Diavolo d’un ambasciatore

Premessa: visto che ci siamo svegliati ancora una volta in questo mondo, stiamo tutti bene, (oddio, tranne per qualche acciacco dovuto all’età o alla stagione, ma via, non ci lamentiamo), in fin dei conti poi non c’avevamo creduto più di tanto (anche se Roberto Giacobbo in qualche puntata di Voyager era sembrato così convincente), direi che posso tranquillamente evitare un post sulla mancata e tanto strombazzata fine del mondo, sui Maya, le cavallette o altri eventi apocalittici (come per esempio il Natale, ma non è detto che non scriva qualcosa al riguardo).

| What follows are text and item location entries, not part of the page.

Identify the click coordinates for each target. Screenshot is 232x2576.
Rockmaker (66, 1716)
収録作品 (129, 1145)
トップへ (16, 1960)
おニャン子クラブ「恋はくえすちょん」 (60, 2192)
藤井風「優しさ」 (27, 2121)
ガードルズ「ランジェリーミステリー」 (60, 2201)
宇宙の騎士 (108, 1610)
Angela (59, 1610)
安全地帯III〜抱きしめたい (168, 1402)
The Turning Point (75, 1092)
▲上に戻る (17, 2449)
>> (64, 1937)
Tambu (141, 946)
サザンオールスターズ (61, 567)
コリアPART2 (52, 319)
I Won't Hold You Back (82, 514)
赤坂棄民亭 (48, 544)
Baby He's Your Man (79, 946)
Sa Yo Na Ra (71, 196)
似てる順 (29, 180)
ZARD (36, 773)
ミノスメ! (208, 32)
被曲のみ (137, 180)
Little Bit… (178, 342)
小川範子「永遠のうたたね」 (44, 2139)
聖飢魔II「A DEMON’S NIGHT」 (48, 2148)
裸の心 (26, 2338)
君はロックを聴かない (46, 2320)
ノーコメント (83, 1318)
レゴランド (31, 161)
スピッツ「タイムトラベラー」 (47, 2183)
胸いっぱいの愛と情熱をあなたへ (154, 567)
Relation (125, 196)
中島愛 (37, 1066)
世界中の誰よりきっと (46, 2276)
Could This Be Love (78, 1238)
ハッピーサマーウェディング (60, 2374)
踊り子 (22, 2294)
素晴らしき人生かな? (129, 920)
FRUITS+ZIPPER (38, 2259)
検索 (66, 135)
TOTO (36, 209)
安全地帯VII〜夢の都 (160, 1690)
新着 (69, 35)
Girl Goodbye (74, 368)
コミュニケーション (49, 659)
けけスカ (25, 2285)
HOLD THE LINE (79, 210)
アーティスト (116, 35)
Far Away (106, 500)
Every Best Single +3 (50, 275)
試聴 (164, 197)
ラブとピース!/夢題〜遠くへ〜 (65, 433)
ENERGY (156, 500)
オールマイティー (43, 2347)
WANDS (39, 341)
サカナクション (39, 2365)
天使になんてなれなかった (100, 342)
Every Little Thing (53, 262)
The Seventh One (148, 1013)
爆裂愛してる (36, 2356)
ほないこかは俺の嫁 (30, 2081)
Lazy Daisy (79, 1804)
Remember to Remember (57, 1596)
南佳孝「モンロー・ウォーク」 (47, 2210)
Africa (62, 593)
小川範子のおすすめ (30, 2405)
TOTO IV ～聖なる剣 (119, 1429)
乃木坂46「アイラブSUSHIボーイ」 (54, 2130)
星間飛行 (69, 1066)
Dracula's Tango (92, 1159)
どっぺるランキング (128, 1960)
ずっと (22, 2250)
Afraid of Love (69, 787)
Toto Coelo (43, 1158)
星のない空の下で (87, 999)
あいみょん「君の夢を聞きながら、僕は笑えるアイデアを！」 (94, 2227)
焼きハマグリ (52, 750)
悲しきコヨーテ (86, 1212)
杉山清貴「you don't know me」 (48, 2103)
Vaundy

Barack Obama, il 44esimo presidente degli Stati Uniti da poco riconfermato in carica, quello che il più grande comico italiano degli ultimi 20 anni (chi altri?) aveva definito “carino e abbronzato”, pare stia pensando proprio a lei. Lei è la temibile Anna Wintour, potente e spigoloso direttore di Vogue America, modi dispotici e capelli irrigiditi in un eterno caschetto geometrico – da far invidia alla Carrà - su un volto più bruttino che banale. Secondo rumors da settimane sempre più insistenti la signora Wintour, che tanto si è prodigata nell’organizzare raccolte fondi ed eventi in perfetto american – style per la rielezione dello stesso Obama, sarebbe in lizza per il prestigioso ruolo di ambasciatrice Usa in Francia o forse nel Regno Unito (destinazione più probabile, data la sua originaria nazionalità inglese). Lei smentisce con freddezza, la stampa la incalza, le indiscrezioni serpeggiano (solo qualche giorno fa le più recenti http://www.theatlanticwire.com/politics/2012/12/ambassador-anna-wintour-rumor-refuses-go-away/60159/) e la pubblicità, soprattutto a vantaggio di sua altezza della moda, aumenta. Che sia solo una studiatissima e ben riuscita operazione di marketing? Può darsi. Fatto sta che il mio augurio è che ambasciatrice lo diventi sul serio, liberandoci così dalla sua ingombrante presenza nel fashion system. Anna Wintour è difatti colei per cui si riscrivono interi calendari di settimane di sfilate (soprattutto in Italia), fissati da tempo immemore, solo per assicurarsi la sua occhialuta e arcigna presenza in prima fila ad ogni show. Colei che ha notoriamente ispirato la perfida figura di Miranda de Il diavolo veste Prada, ma che se provate ad osservare al lavoro nel documentario The September Issue del 2009 (vivamente consigliato) noterete affaccendata ad offuscare altre e ben più talentuose presenze al suo fianco. Colei che decine di emule – in confronto alle quali anche la protoclonata pecora Dolly spiccava per originalità – convinte che basti un atteggiamento platealmente spietato e un culo secco per essere considerata un’autorità in materia, scimmiottano in ogni redazione del settore, anche la più sfigata.  Colei che se finalmente decidesse di farsi da parte, forse, anzi di sicuro, non cambierebbe proprio nulla, ma almeno potremmo cominciare a sperare, nel giornalismo di moda, nel gradito ritorno di un po’ di autenticità.